## Required action
Pick out each line in these entries that contains the string "Follow".

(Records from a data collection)
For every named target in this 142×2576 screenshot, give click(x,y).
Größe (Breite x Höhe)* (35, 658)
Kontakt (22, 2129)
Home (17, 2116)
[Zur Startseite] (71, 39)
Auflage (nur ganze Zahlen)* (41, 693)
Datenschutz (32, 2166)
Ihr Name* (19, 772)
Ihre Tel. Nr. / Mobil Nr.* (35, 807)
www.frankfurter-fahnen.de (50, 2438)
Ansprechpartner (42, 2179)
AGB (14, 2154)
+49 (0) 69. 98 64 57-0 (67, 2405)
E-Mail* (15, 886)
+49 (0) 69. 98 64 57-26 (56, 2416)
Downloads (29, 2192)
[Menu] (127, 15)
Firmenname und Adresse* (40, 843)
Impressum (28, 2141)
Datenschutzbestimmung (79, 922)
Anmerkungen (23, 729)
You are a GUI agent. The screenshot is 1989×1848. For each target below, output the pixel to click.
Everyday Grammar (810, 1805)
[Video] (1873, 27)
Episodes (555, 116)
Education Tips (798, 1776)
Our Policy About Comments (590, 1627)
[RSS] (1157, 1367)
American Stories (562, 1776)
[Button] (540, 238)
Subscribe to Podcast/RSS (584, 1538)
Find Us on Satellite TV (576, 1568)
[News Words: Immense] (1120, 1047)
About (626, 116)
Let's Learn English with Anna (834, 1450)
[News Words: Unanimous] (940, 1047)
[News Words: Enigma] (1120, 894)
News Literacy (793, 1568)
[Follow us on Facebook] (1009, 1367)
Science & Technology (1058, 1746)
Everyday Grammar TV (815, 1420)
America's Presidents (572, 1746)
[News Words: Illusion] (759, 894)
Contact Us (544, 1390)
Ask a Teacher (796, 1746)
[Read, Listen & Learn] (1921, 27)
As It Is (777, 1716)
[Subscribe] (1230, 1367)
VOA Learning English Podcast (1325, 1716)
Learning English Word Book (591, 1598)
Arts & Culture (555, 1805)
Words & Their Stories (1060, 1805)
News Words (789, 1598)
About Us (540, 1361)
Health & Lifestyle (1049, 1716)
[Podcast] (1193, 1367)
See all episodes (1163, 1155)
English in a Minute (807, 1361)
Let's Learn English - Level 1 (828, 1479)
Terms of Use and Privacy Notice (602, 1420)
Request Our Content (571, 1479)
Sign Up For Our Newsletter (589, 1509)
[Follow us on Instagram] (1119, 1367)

## Response
[Follow us on Facebook] (1009, 1367)
[Follow us on Instagram] (1119, 1367)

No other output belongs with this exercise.